*Exercise objective*: Look for the line with "Screen dimensions: 845x457" in the data below, then reproduce word for word that line and every line after it. Leave out all pictures and add nothing.

Stored records
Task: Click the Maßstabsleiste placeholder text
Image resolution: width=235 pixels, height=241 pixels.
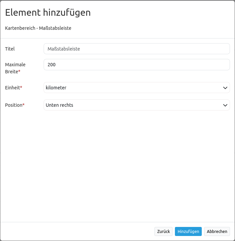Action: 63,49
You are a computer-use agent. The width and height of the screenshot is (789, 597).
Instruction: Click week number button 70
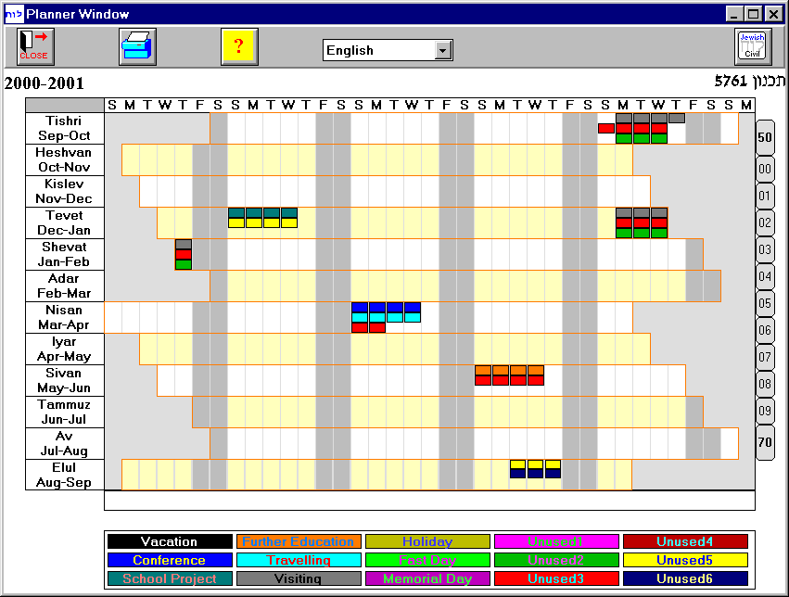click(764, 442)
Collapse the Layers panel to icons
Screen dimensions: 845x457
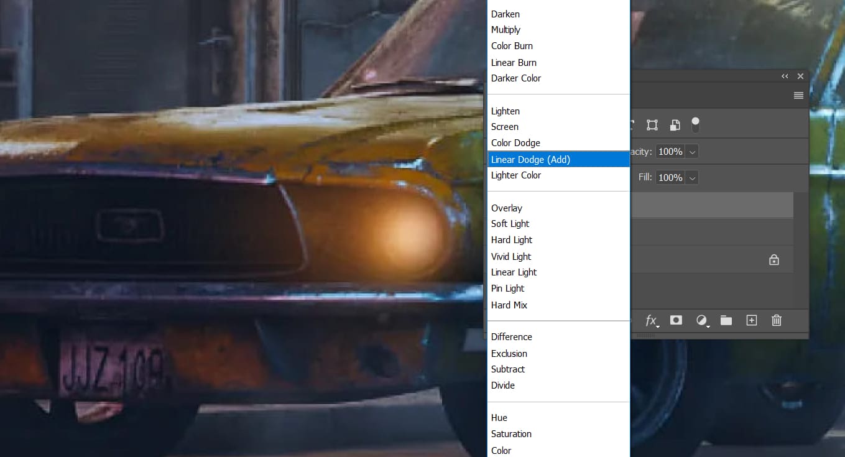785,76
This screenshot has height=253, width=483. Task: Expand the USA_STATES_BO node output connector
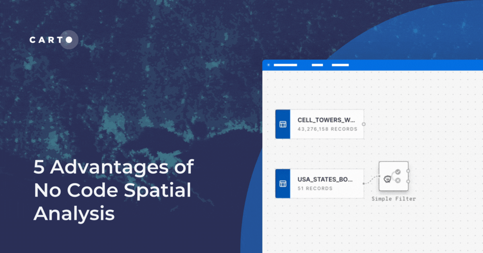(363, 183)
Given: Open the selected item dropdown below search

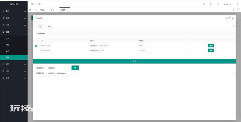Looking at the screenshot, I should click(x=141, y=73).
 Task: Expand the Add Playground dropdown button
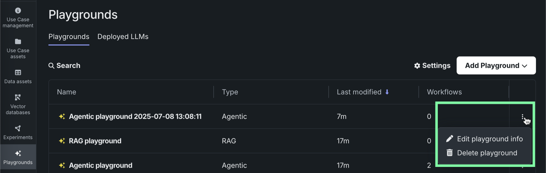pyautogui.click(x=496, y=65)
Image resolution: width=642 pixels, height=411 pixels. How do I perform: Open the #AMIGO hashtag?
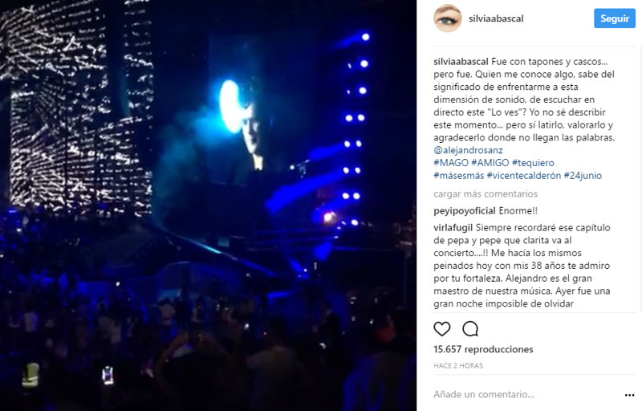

*Answer area*:
Screen dimensions: 845x457
785,76
This screenshot has height=253, width=483. Task: Expand the USA_STATES_BO node output connector
(363, 183)
Given: Open the selected item dropdown below search

Looking at the screenshot, I should click(x=141, y=73).
 Task: Expand the Add Playground dropdown button
pyautogui.click(x=496, y=65)
Image resolution: width=642 pixels, height=411 pixels. How do I perform: Open the #AMIGO hashtag?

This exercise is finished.